Aussi aura-t-il beau changer de maître, il vivra toujours par le souvenir de son hospitalité, ce vieux prieuré de Fontaine, demeure familiale si bien consacrée par lui au culte du beau et à la large pratique de cette courtoisie franc-comtoise, qui demeure la plus cordiale de France. Tous les artistes l’ont bien connue[1], et aussi les poètes.

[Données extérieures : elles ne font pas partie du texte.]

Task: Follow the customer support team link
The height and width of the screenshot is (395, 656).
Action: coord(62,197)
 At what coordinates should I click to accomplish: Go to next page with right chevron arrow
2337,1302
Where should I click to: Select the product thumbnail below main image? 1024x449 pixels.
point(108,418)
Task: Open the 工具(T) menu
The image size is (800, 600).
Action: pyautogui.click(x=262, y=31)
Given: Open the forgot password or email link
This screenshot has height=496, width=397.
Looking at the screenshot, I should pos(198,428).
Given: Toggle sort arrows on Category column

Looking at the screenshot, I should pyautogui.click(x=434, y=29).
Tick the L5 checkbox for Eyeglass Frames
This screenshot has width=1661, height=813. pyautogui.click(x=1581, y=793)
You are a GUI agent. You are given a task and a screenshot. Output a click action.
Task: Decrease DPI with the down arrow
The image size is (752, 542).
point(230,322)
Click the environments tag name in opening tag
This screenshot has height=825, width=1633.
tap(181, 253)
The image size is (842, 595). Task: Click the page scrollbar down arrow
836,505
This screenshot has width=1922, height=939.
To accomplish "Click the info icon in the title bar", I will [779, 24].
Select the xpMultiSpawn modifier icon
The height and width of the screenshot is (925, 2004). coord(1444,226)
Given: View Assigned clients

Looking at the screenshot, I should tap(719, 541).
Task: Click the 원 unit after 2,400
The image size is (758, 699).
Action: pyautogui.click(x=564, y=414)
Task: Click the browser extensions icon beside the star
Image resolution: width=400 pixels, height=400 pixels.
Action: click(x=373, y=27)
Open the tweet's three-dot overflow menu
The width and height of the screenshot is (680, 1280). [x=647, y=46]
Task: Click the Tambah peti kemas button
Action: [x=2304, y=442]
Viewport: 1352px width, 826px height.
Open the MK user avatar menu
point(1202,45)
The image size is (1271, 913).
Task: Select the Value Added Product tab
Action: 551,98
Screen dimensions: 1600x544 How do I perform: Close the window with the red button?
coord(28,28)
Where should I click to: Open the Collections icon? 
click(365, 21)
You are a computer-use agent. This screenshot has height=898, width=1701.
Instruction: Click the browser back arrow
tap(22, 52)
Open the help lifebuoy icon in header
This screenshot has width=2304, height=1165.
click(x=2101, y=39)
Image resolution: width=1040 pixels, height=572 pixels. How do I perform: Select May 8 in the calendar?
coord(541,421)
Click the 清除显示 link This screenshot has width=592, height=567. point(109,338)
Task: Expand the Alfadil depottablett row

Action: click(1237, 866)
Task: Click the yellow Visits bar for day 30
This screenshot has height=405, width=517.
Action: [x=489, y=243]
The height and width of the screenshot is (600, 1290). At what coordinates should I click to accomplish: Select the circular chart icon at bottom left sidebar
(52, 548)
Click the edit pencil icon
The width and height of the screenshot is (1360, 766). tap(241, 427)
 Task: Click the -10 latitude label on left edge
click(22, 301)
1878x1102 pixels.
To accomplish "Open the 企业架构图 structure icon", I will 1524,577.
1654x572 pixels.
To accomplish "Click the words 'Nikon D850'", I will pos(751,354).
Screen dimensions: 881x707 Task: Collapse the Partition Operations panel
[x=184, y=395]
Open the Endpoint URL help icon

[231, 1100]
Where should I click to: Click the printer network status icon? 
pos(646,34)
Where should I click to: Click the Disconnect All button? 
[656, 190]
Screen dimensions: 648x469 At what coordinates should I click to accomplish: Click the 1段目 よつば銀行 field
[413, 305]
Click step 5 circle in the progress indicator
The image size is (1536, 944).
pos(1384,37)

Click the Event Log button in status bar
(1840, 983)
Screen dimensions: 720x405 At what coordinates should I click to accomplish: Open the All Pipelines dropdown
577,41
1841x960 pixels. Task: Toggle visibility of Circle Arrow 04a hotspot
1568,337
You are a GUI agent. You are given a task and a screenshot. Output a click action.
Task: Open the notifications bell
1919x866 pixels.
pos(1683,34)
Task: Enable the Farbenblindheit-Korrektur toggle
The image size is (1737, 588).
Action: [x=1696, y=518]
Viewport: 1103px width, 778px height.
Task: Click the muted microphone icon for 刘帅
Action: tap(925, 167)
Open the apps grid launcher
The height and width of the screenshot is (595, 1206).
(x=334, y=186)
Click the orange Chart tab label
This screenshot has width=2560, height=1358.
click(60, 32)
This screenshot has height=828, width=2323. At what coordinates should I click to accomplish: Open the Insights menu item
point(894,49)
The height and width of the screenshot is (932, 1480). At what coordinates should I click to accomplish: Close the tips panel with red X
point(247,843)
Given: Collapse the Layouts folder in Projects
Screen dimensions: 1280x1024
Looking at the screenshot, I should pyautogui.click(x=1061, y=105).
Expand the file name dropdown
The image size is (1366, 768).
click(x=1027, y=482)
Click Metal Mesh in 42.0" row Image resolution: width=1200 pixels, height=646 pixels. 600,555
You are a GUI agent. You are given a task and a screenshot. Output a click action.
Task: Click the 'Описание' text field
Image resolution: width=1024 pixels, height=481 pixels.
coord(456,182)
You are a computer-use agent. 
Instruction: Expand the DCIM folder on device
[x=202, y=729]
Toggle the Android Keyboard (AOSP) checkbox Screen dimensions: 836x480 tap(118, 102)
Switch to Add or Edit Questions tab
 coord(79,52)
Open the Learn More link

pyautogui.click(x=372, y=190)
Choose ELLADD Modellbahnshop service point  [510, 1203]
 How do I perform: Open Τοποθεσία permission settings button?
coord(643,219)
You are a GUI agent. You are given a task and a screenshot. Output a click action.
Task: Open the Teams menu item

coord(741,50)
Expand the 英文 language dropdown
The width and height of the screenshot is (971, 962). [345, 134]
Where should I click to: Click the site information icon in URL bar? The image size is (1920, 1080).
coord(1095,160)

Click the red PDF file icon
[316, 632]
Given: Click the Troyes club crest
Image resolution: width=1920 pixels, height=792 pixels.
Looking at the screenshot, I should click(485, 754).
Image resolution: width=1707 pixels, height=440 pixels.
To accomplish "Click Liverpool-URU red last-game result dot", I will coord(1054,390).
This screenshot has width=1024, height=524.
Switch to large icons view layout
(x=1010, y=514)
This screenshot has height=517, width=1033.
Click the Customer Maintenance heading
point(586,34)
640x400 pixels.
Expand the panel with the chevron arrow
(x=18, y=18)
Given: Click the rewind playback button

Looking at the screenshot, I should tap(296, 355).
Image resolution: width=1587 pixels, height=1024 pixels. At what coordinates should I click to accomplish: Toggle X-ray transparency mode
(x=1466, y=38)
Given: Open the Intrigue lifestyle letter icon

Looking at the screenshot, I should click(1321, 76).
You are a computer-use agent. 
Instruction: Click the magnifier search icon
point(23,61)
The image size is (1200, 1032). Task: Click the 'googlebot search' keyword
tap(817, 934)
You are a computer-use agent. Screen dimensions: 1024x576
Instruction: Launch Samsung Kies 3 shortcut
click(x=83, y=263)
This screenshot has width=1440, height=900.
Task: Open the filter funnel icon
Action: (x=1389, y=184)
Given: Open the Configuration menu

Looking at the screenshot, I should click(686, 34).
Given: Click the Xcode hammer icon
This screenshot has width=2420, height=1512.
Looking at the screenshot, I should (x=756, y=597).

J’en atteste ces strophes reconnaissantes de Grandmougin ; elles sont d’une vérité qui charme sans lasser une seconde lecture :

Dans votre manoir gris, quand s’approche l’hiver,
Il est doux de s’asseoir près de la cheminée,
Et d’y passer un livre à la main la journée
Au pétillement d’un feu clair !

Parfois quand je suis las, par les vitres bien closes
Je tourne vers le vieux jardin des yeux pensifs,
Et mon regard s’attache aux rouilles des massifs
Comme au dernier éclat des roses.

. . . . . . . . . . . . . . . . . . . .

  1. À leur tête on voyait surtout le maître Jean Gigoux, Mouilleron et le comte André Mniszech, un maître volontairement inconnu, qui n’a point dédaigné de peindre tous les orphéonistes de Fontaine.